## What is asked
Please put every one of the following lines into a JSON list of strings, one string per line, skipping any blank lines.

## Data provided

···

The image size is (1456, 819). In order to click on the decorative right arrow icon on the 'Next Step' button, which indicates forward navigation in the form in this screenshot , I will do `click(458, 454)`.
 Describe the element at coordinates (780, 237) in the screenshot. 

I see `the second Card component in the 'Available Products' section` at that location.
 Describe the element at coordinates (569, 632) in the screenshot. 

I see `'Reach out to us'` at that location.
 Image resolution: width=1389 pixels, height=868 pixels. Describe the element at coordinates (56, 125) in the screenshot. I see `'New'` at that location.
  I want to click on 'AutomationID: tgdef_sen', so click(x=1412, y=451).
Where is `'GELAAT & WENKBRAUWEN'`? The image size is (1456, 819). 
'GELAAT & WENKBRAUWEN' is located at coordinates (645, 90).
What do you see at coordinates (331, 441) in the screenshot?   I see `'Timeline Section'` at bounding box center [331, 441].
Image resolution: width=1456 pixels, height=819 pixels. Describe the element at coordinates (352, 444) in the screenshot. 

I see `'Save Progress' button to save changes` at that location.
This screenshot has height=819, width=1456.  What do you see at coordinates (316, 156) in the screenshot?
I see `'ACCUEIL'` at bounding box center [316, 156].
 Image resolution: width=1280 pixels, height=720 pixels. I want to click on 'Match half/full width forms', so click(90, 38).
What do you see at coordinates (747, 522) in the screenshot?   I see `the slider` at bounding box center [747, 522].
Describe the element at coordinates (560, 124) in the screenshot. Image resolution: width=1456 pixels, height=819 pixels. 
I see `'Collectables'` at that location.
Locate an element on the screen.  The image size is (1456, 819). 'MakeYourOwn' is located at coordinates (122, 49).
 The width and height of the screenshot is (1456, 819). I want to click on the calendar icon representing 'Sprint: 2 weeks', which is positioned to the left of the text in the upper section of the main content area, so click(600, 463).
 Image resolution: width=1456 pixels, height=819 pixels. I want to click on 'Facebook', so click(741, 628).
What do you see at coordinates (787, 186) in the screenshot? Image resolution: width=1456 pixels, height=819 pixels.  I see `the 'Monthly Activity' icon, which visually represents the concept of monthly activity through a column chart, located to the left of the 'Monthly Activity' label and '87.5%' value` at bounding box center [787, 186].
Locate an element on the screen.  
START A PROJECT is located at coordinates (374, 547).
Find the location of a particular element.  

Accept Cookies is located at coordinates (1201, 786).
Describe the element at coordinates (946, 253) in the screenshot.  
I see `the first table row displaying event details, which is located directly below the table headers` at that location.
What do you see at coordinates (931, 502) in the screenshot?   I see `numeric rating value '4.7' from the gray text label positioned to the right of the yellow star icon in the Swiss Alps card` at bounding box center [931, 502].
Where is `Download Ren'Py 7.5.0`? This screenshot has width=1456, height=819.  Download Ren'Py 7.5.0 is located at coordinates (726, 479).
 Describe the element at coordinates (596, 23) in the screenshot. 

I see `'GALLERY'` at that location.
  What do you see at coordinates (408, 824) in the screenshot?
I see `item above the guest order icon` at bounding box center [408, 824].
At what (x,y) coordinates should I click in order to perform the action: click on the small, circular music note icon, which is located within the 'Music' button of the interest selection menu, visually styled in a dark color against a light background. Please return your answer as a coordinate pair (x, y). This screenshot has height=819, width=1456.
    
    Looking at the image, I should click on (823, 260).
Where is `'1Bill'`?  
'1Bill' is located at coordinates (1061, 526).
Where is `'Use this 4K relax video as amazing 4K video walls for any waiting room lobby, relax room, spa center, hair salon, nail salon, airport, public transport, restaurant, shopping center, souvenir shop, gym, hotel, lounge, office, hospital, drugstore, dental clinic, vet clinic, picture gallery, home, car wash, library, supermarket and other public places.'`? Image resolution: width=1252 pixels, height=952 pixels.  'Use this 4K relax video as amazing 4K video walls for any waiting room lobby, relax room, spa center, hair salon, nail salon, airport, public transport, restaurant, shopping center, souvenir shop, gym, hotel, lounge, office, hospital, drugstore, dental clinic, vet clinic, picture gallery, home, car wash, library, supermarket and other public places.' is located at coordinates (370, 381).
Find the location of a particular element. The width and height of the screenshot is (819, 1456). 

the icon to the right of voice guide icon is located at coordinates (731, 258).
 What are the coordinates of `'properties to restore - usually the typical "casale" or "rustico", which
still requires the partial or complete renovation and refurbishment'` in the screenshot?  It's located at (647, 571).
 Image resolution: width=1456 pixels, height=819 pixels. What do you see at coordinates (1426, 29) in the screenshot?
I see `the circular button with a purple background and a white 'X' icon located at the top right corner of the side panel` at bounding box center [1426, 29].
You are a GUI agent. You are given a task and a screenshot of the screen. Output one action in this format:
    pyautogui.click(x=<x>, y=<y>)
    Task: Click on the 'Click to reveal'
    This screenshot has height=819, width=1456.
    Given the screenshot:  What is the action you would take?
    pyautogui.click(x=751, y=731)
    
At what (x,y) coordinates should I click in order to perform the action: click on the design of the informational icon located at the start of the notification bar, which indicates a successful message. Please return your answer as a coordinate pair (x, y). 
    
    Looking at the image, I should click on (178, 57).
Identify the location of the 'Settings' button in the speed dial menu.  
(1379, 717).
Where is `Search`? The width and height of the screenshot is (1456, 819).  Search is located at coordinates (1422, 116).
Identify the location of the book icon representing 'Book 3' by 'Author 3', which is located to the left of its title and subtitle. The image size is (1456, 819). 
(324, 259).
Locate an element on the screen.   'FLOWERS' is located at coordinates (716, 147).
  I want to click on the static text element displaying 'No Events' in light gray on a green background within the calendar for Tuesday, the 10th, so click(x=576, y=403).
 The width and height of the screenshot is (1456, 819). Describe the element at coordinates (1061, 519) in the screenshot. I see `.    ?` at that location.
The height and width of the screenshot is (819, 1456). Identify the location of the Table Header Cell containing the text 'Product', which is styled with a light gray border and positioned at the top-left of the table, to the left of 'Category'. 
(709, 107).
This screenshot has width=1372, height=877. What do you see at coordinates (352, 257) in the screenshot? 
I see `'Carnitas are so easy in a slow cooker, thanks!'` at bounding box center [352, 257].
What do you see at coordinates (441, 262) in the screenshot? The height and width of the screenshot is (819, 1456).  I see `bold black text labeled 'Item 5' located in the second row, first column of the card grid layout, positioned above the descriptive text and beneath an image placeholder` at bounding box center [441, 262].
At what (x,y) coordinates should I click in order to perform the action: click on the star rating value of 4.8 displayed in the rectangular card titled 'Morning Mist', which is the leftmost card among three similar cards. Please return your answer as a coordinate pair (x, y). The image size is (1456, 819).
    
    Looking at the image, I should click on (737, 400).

···

## Response to this task
[
  "The image size is (1456, 819). In order to click on the decorative right arrow icon on the 'Next Step' button, which indicates forward navigation in the form in this screenshot , I will do `click(458, 454)`.",
  " Describe the element at coordinates (780, 237) in the screenshot. ",
  "I see `the second Card component in the 'Available Products' section` at that location.",
  " Describe the element at coordinates (569, 632) in the screenshot. ",
  "I see `'Reach out to us'` at that location.",
  " Image resolution: width=1389 pixels, height=868 pixels. Describe the element at coordinates (56, 125) in the screenshot. I see `'New'` at that location.",
  "  I want to click on 'AutomationID: tgdef_sen', so click(x=1412, y=451).",
  "Where is `'GELAAT & WENKBRAUWEN'`? The image size is (1456, 819). ",
  "'GELAAT & WENKBRAUWEN' is located at coordinates (645, 90).",
  "What do you see at coordinates (331, 441) in the screenshot?   I see `'Timeline Section'` at bounding box center [331, 441].",
  "Image resolution: width=1456 pixels, height=819 pixels. Describe the element at coordinates (352, 444) in the screenshot. ",
  "I see `'Save Progress' button to save changes` at that location.",
  "This screenshot has height=819, width=1456.  What do you see at coordinates (316, 156) in the screenshot?",
  "I see `'ACCUEIL'` at bounding box center [316, 156].",
  " Image resolution: width=1280 pixels, height=720 pixels. I want to click on 'Match half/full width forms', so click(90, 38).",
  "What do you see at coordinates (747, 522) in the screenshot?   I see `the slider` at bounding box center [747, 522].",
  "Describe the element at coordinates (560, 124) in the screenshot. Image resolution: width=1456 pixels, height=819 pixels. ",
  "I see `'Collectables'` at that location.",
  "Locate an element on the screen.  The image size is (1456, 819). 'MakeYourOwn' is located at coordinates (122, 49).",
  " The width and height of the screenshot is (1456, 819). I want to click on the calendar icon representing 'Sprint: 2 weeks', which is positioned to the left of the text in the upper section of the main content area, so click(600, 463).",
  " Image resolution: width=1456 pixels, height=819 pixels. I want to click on 'Facebook', so click(741, 628).",
  "What do you see at coordinates (787, 186) in the screenshot? Image resolution: width=1456 pixels, height=819 pixels.  I see `the 'Monthly Activity' icon, which visually represents the concept of monthly activity through a column chart, located to the left of the 'Monthly Activity' label and '87.5%' value` at bounding box center [787, 186].",
  "Locate an element on the screen.  ",
  "START A PROJECT is located at coordinates (374, 547).",
  "Find the location of a particular element.  ",
  "Accept Cookies is located at coordinates (1201, 786).",
  "Describe the element at coordinates (946, 253) in the screenshot.  ",
  "I see `the first table row displaying event details, which is located directly below the table headers` at that location.",
  "What do you see at coordinates (931, 502) in the screenshot?   I see `numeric rating value '4.7' from the gray text label positioned to the right of the yellow star icon in the Swiss Alps card` at bounding box center [931, 502].",
  "Where is `Download Ren'Py 7.5.0`? This screenshot has width=1456, height=819.  Download Ren'Py 7.5.0 is located at coordinates (726, 479).",
  " Describe the element at coordinates (596, 23) in the screenshot. ",
  "I see `'GALLERY'` at that location.",
  "  What do you see at coordinates (408, 824) in the screenshot?",
  "I see `item above the guest order icon` at bounding box center [408, 824].",
  "At what (x,y) coordinates should I click in order to perform the action: click on the small, circular music note icon, which is located within the 'Music' button of the interest selection menu, visually styled in a dark color against a light background. Please return your answer as a coordinate pair (x, y). This screenshot has height=819, width=1456.",
  "    Looking at the image, I should click on (823, 260).",
  "Where is `'1Bill'`?  ",
  "'1Bill' is located at coordinates (1061, 526).",
  "Where is `'Use this 4K relax video as amazing 4K video walls for any waiting room lobby, relax room, spa center, hair salon, nail salon, airport, public transport, restaurant, shopping center, souvenir shop, gym, hotel, lounge, office, hospital, drugstore, dental clinic, vet clinic, picture gallery, home, car wash, library, supermarket and other public places.'`? Image resolution: width=1252 pixels, height=952 pixels.  'Use this 4K relax video as amazing 4K video walls for any waiting room lobby, relax room, spa center, hair salon, nail salon, airport, public transport, restaurant, shopping center, souvenir shop, gym, hotel, lounge, office, hospital, drugstore, dental clinic, vet clinic, picture gallery, home, car wash, library, supermarket and other public places.' is located at coordinates (370, 381).",
  "Find the location of a particular element. The width and height of the screenshot is (819, 1456). ",
  "the icon to the right of voice guide icon is located at coordinates (731, 258).",
  " What are the coordinates of `'properties to restore - usually the typical \"casale\" or \"rustico\", which",
  "still requires the partial or complete renovation and refurbishment'` in the screenshot?  It's located at (647, 571).",
  " Image resolution: width=1456 pixels, height=819 pixels. What do you see at coordinates (1426, 29) in the screenshot?",
  "I see `the circular button with a purple background and a white 'X' icon located at the top right corner of the side panel` at bounding box center [1426, 29].",
  "You are a GUI agent. You are given a task and a screenshot of the screen. Output one action in this format:",
  "    pyautogui.click(x=<x>, y=<y>)",
  "    Task: Click on the 'Click to reveal'",
  "    This screenshot has height=819, width=1456.",
  "    Given the screenshot:  What is the action you would take?",
  "    pyautogui.click(x=751, y=731)",
  "At what (x,y) coordinates should I click in order to perform the action: click on the design of the informational icon located at the start of the notification bar, which indicates a successful message. Please return your answer as a coordinate pair (x, y). ",
  "    Looking at the image, I should click on (178, 57).",
  "Identify the location of the 'Settings' button in the speed dial menu.  ",
  "(1379, 717).",
  "Where is `Search`? The width and height of the screenshot is (1456, 819).  Search is located at coordinates (1422, 116).",
  "Identify the location of the book icon representing 'Book 3' by 'Author 3', which is located to the left of its title and subtitle. The image size is (1456, 819). ",
  "(324, 259).",
  "Locate an element on the screen.   'FLOWERS' is located at coordinates (716, 147).",
  "  I want to click on the static text element displaying 'No Events' in light gray on a green background within the calendar for Tuesday, the 10th, so click(x=576, y=403).",
  " The width and height of the screenshot is (1456, 819). Describe the element at coordinates (1061, 519) in the screenshot. I see `.    ?` at that location.",
  "The height and width of the screenshot is (819, 1456). Identify the location of the Table Header Cell containing the text 'Product', which is styled with a light gray border and positioned at the top-left of the table, to the left of 'Category'. ",
  "(709, 107).",
  "This screenshot has width=1372, height=877. What do you see at coordinates (352, 257) in the screenshot? ",
  "I see `'Carnitas are so easy in a slow cooker, thanks!'` at bounding box center [352, 257].",
  "What do you see at coordinates (441, 262) in the screenshot? The height and width of the screenshot is (819, 1456).  I see `bold black text labeled 'Item 5' located in the second row, first column of the card grid layout, positioned above the descriptive text and beneath an image placeholder` at bounding box center [441, 262].",
  "At what (x,y) coordinates should I click in order to perform the action: click on the star rating value of 4.8 displayed in the rectangular card titled 'Morning Mist', which is the leftmost card among three similar cards. Please return your answer as a coordinate pair (x, y). The image size is (1456, 819).",
  "    Looking at the image, I should click on (737, 400)."
]